Hailed by The New Yorker as “among the most compelling documents to come out of the war,” From Day to Day is a World War II concentration camp diary—one of only a handful ever translated into English—secretly written by Odd Nansen, a Norwegian political prisoner. Arrested in January 1942, Nansen, son of polar explorer and humanitarian Fridtjof Nansen (Nobel Peace Prize 1922) was held captive for the duration of the war in various Nazi camps in Norway and Germany.

Nansen’s diary entries detail his palpable longing for his wife and family, his constantly frustrated hopes for release, the quiet strength and sometimes ugly prejudices of his fellow prisoners, and his horror at the especially barbaric treatment reserved for the Jews. The diary brilliantly illuminates Nansen’s daily struggle, not only to survive, but to preserve his sanity and maintain his humanity in a world engulfed by fear and hate.

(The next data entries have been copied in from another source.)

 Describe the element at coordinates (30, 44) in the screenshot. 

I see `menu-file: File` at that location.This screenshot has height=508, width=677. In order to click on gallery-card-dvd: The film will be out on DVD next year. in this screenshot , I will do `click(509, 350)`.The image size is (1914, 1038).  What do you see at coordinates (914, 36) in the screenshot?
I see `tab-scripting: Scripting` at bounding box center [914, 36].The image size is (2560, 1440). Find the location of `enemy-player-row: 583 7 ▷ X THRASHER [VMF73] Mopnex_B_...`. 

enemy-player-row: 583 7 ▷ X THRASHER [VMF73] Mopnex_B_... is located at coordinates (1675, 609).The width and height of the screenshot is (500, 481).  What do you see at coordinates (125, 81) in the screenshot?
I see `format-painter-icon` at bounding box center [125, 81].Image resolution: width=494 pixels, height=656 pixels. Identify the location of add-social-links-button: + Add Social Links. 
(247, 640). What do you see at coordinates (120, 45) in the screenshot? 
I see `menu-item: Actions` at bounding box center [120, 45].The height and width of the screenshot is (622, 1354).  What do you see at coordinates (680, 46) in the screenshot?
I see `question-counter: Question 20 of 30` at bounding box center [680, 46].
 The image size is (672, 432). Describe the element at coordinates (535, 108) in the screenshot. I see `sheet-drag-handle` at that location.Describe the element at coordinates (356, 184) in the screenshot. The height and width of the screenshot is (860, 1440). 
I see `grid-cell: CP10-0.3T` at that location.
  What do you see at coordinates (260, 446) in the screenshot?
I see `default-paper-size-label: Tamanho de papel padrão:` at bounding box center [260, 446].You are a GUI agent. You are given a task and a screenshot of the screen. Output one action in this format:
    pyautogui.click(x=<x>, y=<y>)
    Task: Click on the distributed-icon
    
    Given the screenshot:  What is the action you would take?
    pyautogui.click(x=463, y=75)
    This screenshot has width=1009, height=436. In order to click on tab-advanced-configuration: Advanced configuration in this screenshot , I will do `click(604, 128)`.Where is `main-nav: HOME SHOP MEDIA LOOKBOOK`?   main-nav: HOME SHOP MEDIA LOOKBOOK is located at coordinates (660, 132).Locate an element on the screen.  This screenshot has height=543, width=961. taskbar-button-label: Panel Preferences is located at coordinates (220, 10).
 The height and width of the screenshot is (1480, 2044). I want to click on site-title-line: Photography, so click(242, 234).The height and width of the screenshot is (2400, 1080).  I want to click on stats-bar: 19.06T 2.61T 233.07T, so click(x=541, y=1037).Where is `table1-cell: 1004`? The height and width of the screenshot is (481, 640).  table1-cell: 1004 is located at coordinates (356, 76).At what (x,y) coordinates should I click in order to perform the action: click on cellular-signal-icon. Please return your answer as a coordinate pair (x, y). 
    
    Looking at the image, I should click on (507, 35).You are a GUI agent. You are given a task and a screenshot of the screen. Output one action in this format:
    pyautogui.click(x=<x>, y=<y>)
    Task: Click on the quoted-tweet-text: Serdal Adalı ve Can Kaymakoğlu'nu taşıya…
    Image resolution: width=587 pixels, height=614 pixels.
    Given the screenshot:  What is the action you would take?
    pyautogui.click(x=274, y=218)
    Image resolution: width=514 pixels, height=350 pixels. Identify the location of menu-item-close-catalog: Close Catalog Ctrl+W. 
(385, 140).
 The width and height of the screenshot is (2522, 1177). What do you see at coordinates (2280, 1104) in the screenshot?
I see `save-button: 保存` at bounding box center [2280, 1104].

First published in English in 1949, From Day to Day had been out of print for almost seventy years. The new edition contains entries and sketches never previously available in English. It also features a new introduction and extensive annotations by Timothy Boyce and a preface by Thomas Buergenthal, whose life (as a ten year-old) Nansen saved while in Sachsenhausen, later recounted in his own memoir A Lucky Child: A Memoir of Surviving Auschwitz as a Young Boy.